Six games into the Packers’ season, however, it has become obvious that McCarthy is overusing his cannon. Despite operating since the opener with an injured left knee surrounded by a bulky brace, Rodgers has been dropping back to pass with more frequency than he has at any time in his NFL career, a trend that is actually working against the consistency of the offense.

At least that’s the conclusion the Packers, who own an unsatisfying 3-2-1 record entering the toughest part of their schedule, reached when they returned from their bye week on Monday. After days of self-scouting, McCarthy, Rodgers and everyone else in the operation decided the offense needed to achieve balance by running the ball more, to which most Packers fans would say, what took you so long?

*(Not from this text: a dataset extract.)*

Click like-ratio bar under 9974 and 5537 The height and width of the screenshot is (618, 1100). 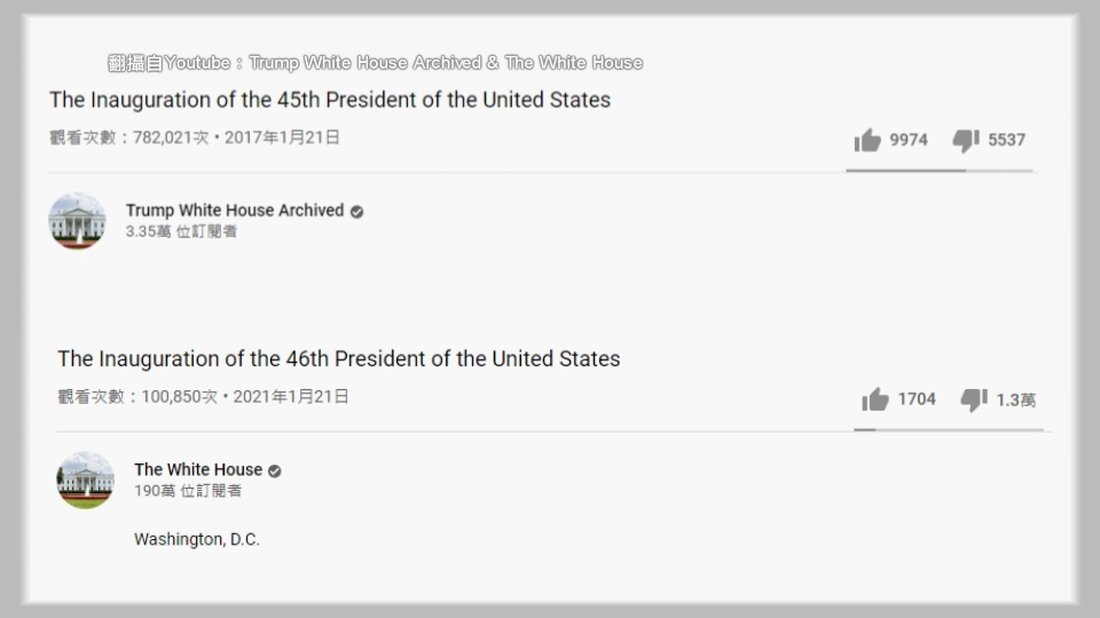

If nothing else, everyone appears to be on the same page now. A greater running threat would set up more play-action passes, keep the offense out of third-and-long situations and, presumably, lead to a more efficient offense, one that finishes off more drives with touchdowns.

That should also mean more carries for Aaron Jones, but getting their most dynamic running back more touches is only part of the equation. No matter who is in the backfield, the Packers need to fundamentally alter their approach and everyone, especially McCarthy and Rodgers, must buy into that notion. This week, it seems like everyone has.

“We’ve got to put ourselves in better situations on first and second down and then (in) the red zone we’ve got to score touchdowns,” Rodgers said. “We’re obviously not where we need to be in the red zone, so we’ve got to shore some things up and a lot of it is balance. We’ve got to find the balance, we’ve got to run the ball better, more often, and convert the third downs and give us more opportunities.”

Rodgers and McCarthy have been singing the same tune all week. Having Rodgers drop back and attempt to throw 70 percent of the time is asking for trouble, especially when he doesn’t have his usual mobility.

“When you throw the football, especially the normal down and distance, you want to be higher in action pass than you are in drop back,” McCarthy said. “We’re fortunate, I think we drop back and throw the football as well as anybody ever — period. I think our 2-minute drill … is a strong suit because we’ve got it invested and what (Rodgers) brings to the table, and also makes our team better, makes our defense better.

“The dropback component of throwing the football has been the strength, but the action pass is where you want to do a better job, and especially we’ve got to get the run game (going). The run game needs attempts. That’s really the biggest thing that came out of the self-scout.”

McCarthy has a history of talking about running the ball more and falling short on that promise. This time, it has to be more than lip service or this Packers season will spiral downhill starting with Sunday’s game against the undefeated Los Angeles Rams.

Don’t worry, McCarthy won’t forget about Rodgers, especially now that wide receivers Randall Cobb and Geronimo Allison are healthy. He shouldn’t forget about the passing game, either. But he needs to employ the running game early and often, even sticking with it when it doesn’t produce immediate results.

There are valid reasons for the shortage of carries so far. The Packers trailed by two touchdowns or more at halftime in three of their six games and had to throw the ball to catch up. The offense gives Rodgers many opportunities to switch from a run to a pass and vice versa based on how the defense is aligned, which means the defense dictates run or pass. It also didn’t help that Jones was suspended for first two games.

But the time for excuses, however valid they might be, is over. Jones needs to get his hands on the ball more. In fact, all the backs do.

One way McCarthy could augment the running game is by passing more to the backs. Ty Montgomery, Jamaal Williams and Jones have combined for 26 catches this season. By comparison, the New York Giants’ Saquon Barkley has 49 catches and New England’s James White 45 by themselves. As for touches (runs and receptions) by backs, only six teams have fewer than the Packers.

Short passes to the backs have always been interchangeable with run in the West Coast offense anyway. If the Packers want to stay out of third-and-long situations, something that has plagued them all season, perhaps throwing to their backs and getting them out in space would help turn those third-and-11s into third-and-4s.

However the Packers achieve balance on offense, they need to get it done.

“It’d be nice to have more balance,” McCarthy said. “We want to, we really do. But … we’ve got to do a better job starting the game out and we’ve got to run it more effectively and convert third downs to give us more opportunities to run the ball on early downs.”

We can only hope that isn’t just idle talk.